Sarney with then Argentine president Ricardo Alfonsín began towards the end of the 80s the integration process, which would lead to the signing of the 1991 Treaty of Asuncion, also carried by Uruguay and Paraguay, and which is the founding stone of Mercosur.
The South American group is scheduled to hold a presidential summit this Thursday and Friday in Rio do Janeiro in the midst of growing turbulence and complaints from the junior partners who claim Brazil and Argentina are monopolizing decisions.
Uruguay and Paraguay feel that in the sixteen years since the founding of Mercosur they have been impaired by Argentina and Brazil's reluctance to letting them have full access to their markets.
Venezuela which only recently joined, believes Mercosur should have an agenda more concentrated on social issues than trade, and President Chavez who favors and is executing a nationalization program, highly critical of the United States, believes that the block in its current condition "is no good" and serves "no purpose".
Meantime reports from Rio indicate that federal troops have moved into the city in anticipation of Mercosur's summit but also to help contain the growing violence and audacity of crime gangs. The troops are expected to fend off Rio do Janeiro from neighboring states from where most guns and drugs are smuggled into the city and other locations.

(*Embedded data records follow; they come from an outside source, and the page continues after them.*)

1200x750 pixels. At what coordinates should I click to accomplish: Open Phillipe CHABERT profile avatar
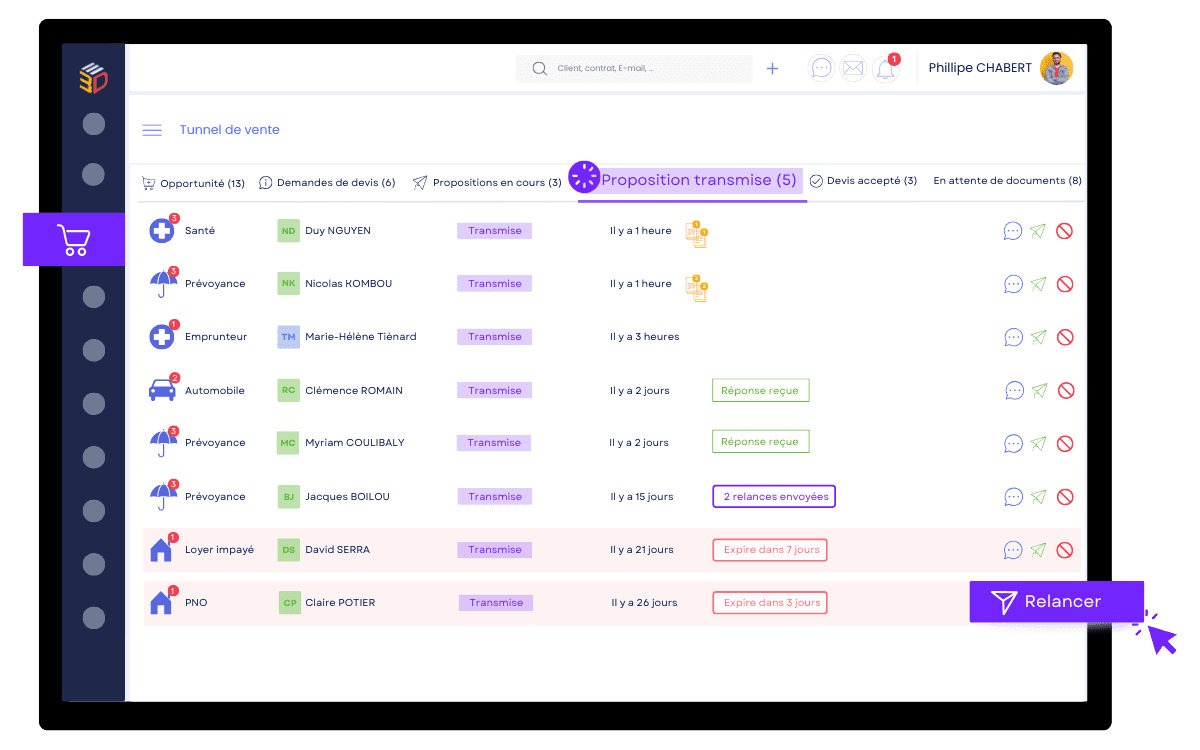coord(1056,69)
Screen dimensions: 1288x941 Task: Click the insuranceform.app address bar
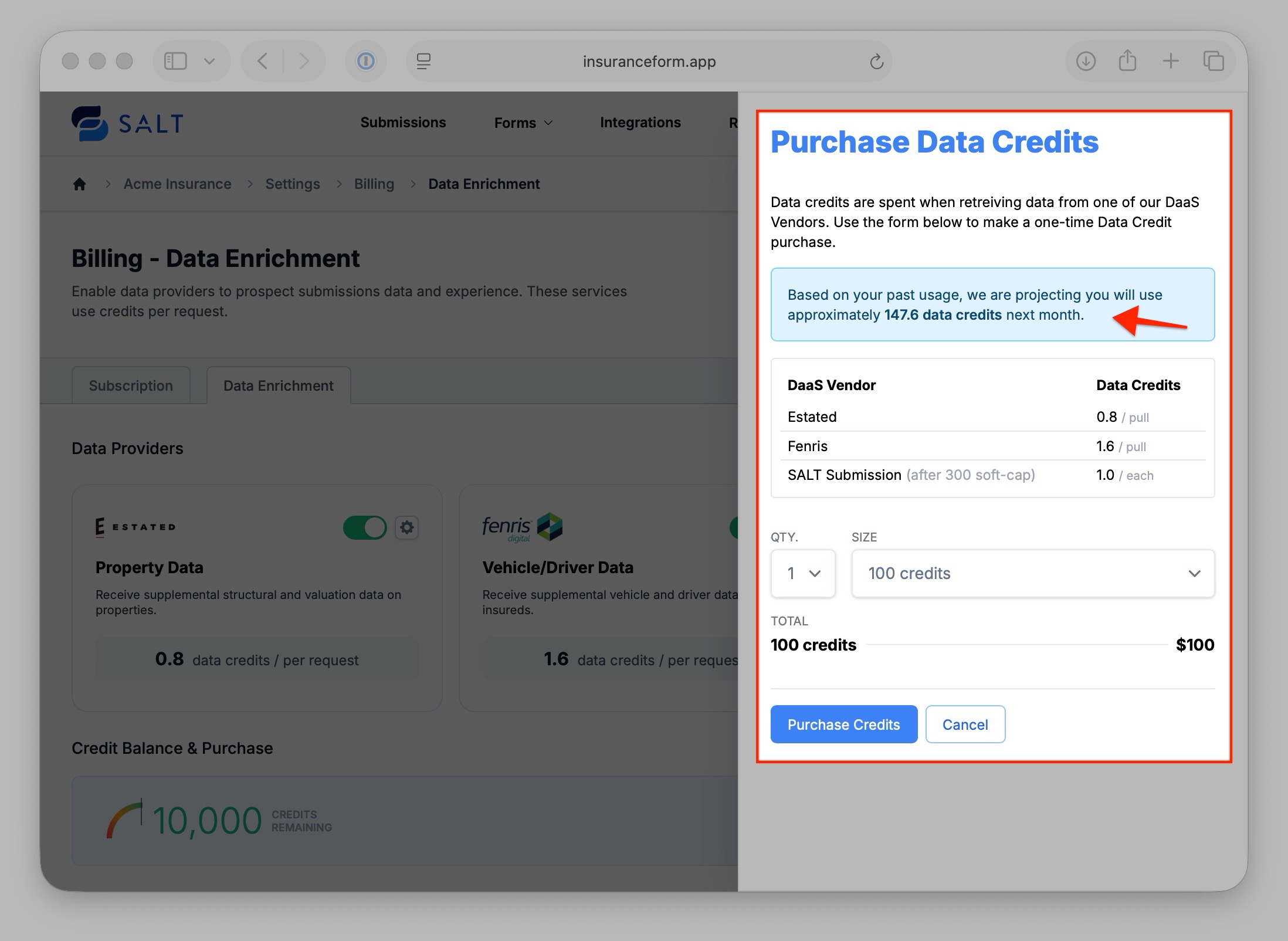tap(649, 62)
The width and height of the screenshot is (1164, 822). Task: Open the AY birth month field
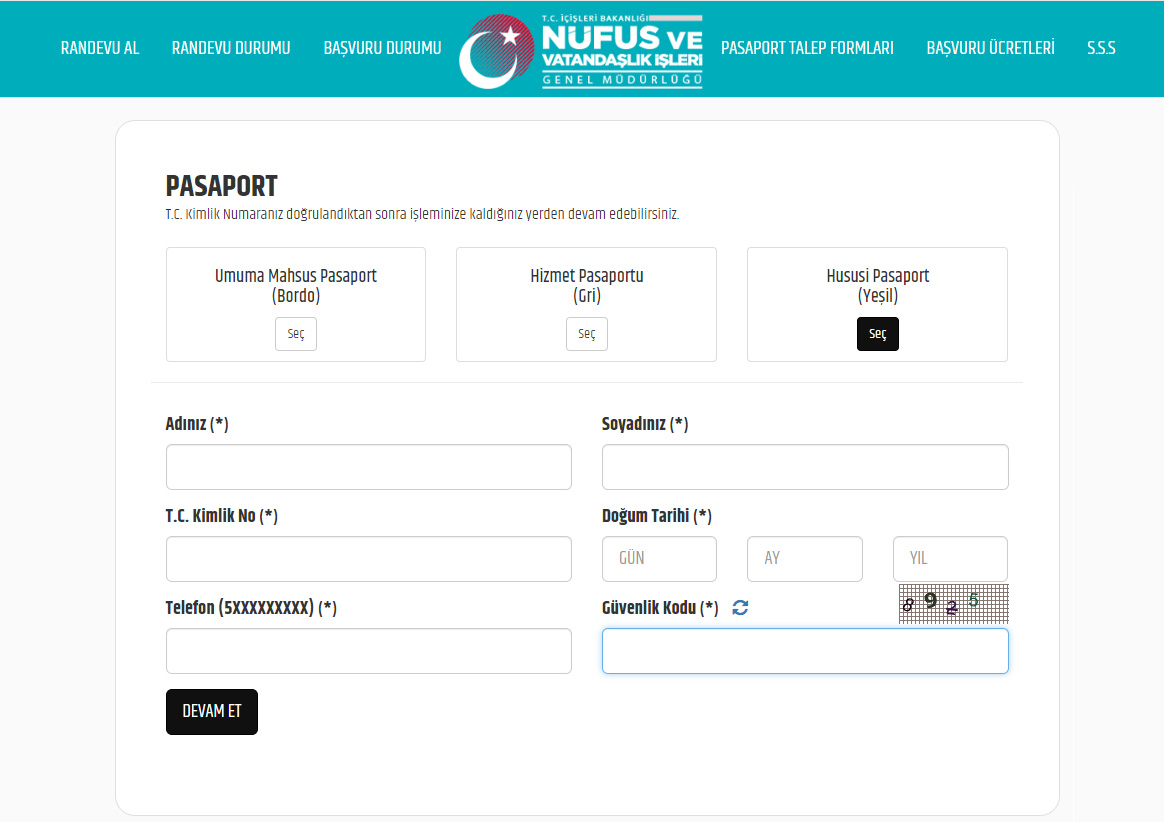click(x=804, y=559)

Rio do Janeiro governor Sergio Cabral asked for support and aid from President Luiz Inácio Lula da Silva following a spate of killings and attacks against police stations and buses which left at least 19 dead and dozens wounded during New Year.
The state's Public Security Chief José Mariano Beltrame said a first contingent of 500 special forces have already been displayed and the number is expected to reach 6.000 by next July when the city hosts the Pan-American Games.
Rio do Janeiro has one of the country's highest homicide rates with 40 per one thousand residents, plus the scourge of the drugs traffic and gangs that dominate the shantytowns where a significant percentage of the population lives.